> WHAT NEEDS TO BE DONE:
From the entries below, reproduce exactly the line containing "kindermeubels (54, 2129)", the line containing "Valentine's Day (237, 1109)", and every line in between, with nothing added.

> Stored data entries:
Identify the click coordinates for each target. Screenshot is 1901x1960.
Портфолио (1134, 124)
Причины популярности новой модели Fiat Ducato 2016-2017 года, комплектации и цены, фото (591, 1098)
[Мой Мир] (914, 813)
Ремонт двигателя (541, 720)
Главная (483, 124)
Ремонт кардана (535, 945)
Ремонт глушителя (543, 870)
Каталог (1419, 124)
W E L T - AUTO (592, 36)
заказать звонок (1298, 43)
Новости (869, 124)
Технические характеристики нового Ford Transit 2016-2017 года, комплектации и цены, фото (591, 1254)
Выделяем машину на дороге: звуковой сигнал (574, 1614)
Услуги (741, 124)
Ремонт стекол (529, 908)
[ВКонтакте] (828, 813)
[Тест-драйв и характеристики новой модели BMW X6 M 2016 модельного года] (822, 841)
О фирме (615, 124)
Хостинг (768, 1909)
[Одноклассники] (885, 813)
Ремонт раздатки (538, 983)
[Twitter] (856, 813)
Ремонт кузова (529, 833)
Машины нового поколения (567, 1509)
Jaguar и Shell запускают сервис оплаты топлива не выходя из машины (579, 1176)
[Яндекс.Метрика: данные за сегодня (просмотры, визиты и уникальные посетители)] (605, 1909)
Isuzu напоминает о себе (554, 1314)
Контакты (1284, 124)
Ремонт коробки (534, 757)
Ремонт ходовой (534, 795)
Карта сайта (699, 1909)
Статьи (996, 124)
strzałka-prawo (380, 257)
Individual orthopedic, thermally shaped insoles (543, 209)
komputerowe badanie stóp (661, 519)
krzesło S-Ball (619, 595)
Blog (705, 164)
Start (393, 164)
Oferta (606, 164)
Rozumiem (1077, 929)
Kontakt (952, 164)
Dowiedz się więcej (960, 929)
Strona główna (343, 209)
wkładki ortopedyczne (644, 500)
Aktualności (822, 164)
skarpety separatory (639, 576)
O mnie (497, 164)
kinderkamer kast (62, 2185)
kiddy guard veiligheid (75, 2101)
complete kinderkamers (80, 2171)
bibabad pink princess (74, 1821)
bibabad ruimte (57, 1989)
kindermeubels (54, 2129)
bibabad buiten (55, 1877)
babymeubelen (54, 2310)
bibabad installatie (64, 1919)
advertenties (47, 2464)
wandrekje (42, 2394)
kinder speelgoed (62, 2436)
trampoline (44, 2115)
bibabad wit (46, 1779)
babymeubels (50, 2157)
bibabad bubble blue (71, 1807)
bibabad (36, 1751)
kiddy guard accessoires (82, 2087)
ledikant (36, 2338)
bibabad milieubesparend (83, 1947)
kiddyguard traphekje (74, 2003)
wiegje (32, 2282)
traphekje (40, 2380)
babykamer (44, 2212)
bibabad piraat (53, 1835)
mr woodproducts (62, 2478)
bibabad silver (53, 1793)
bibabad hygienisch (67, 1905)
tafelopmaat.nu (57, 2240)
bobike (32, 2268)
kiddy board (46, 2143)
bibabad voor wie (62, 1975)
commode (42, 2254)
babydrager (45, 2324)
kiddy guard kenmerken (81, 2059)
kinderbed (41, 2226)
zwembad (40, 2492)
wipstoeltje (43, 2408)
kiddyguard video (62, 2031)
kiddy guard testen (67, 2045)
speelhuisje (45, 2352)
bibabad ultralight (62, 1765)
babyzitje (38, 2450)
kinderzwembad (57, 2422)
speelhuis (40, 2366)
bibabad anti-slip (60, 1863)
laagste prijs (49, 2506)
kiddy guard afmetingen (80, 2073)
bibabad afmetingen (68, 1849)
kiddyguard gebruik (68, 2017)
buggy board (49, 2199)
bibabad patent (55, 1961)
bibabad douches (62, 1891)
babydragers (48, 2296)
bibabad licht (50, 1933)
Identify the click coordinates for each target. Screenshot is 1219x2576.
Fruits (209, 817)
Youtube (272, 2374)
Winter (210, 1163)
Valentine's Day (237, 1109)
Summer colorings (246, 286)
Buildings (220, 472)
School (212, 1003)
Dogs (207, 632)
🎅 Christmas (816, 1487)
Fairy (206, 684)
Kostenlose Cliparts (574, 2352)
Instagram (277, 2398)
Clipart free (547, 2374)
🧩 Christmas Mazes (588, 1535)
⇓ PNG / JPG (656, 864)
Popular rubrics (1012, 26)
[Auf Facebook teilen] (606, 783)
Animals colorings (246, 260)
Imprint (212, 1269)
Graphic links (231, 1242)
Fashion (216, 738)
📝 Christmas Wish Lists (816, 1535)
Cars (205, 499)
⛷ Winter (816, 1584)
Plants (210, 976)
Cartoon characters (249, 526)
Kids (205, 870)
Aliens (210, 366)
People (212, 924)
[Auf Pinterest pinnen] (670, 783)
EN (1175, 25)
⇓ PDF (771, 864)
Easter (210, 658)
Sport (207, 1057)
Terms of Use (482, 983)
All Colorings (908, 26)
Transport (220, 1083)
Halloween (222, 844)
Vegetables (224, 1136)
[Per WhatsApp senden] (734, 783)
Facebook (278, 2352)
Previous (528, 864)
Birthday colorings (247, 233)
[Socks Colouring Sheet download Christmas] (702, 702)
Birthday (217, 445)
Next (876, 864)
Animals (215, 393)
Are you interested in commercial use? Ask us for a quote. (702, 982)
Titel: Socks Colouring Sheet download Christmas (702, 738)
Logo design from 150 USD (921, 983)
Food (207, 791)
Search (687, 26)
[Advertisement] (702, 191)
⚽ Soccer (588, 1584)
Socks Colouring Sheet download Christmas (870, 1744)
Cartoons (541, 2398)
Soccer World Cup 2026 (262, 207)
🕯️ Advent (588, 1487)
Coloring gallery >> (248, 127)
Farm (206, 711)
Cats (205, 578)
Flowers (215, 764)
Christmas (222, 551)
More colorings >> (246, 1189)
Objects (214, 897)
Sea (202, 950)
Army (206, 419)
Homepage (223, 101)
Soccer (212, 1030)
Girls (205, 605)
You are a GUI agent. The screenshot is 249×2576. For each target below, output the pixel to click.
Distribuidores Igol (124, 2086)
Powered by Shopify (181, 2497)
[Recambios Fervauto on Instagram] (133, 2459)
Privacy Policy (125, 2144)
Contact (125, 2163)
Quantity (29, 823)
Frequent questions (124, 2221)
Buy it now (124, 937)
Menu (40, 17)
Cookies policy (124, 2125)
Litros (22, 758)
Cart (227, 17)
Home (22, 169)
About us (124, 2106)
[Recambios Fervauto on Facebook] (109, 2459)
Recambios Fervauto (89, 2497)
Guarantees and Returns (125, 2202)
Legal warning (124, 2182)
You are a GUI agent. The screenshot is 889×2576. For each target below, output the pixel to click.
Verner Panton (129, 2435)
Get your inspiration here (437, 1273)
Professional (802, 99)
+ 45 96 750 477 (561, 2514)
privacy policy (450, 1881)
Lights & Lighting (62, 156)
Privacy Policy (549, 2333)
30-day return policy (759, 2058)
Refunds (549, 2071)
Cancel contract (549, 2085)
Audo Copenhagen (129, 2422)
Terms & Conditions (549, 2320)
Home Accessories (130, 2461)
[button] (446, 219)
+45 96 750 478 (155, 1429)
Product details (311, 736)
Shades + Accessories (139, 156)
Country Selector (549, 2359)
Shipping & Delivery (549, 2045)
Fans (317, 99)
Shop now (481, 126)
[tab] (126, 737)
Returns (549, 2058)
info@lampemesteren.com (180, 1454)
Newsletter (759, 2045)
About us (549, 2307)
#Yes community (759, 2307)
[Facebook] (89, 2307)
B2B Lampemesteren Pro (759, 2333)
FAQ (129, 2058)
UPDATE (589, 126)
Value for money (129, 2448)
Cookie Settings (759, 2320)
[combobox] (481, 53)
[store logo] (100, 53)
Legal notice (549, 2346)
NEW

> ANSWER FOR THE TASK:
kindermeubels (54, 2129)
bibabad buiten (55, 1877)
babymeubelen (54, 2310)
bibabad installatie (64, 1919)
advertenties (47, 2464)
wandrekje (42, 2394)
kinder speelgoed (62, 2436)
trampoline (44, 2115)
bibabad wit (46, 1779)
babymeubels (50, 2157)
bibabad bubble blue (71, 1807)
bibabad (36, 1751)
kiddy guard accessoires (82, 2087)
ledikant (36, 2338)
bibabad milieubesparend (83, 1947)
kiddyguard traphekje (74, 2003)
wiegje (32, 2282)
traphekje (40, 2380)
babykamer (44, 2212)
bibabad piraat (53, 1835)
mr woodproducts (62, 2478)
bibabad silver (53, 1793)
bibabad hygienisch (67, 1905)
tafelopmaat.nu (57, 2240)
bobike (32, 2268)
kiddy board (46, 2143)
bibabad voor wie (62, 1975)
commode (42, 2254)
babydrager (45, 2324)
kiddy guard kenmerken (81, 2059)
kinderbed (41, 2226)
zwembad (40, 2492)
wipstoeltje (43, 2408)
kiddyguard video (62, 2031)
kiddy guard testen (67, 2045)
speelhuisje (45, 2352)
bibabad ultralight (62, 1765)
babyzitje (38, 2450)
kinderzwembad (57, 2422)
speelhuis (40, 2366)
bibabad anti-slip (60, 1863)
laagste prijs (49, 2506)
kiddy guard afmetingen (80, 2073)
bibabad afmetingen (68, 1849)
kiddyguard gebruik (68, 2017)
buggy board (49, 2199)
bibabad patent (55, 1961)
bibabad douches (62, 1891)
babydragers (48, 2296)
bibabad licht (50, 1933)
Identify the click coordinates for each target. Screenshot is 1219x2576.
Fruits (209, 817)
Youtube (272, 2374)
Winter (210, 1163)
Valentine's Day (237, 1109)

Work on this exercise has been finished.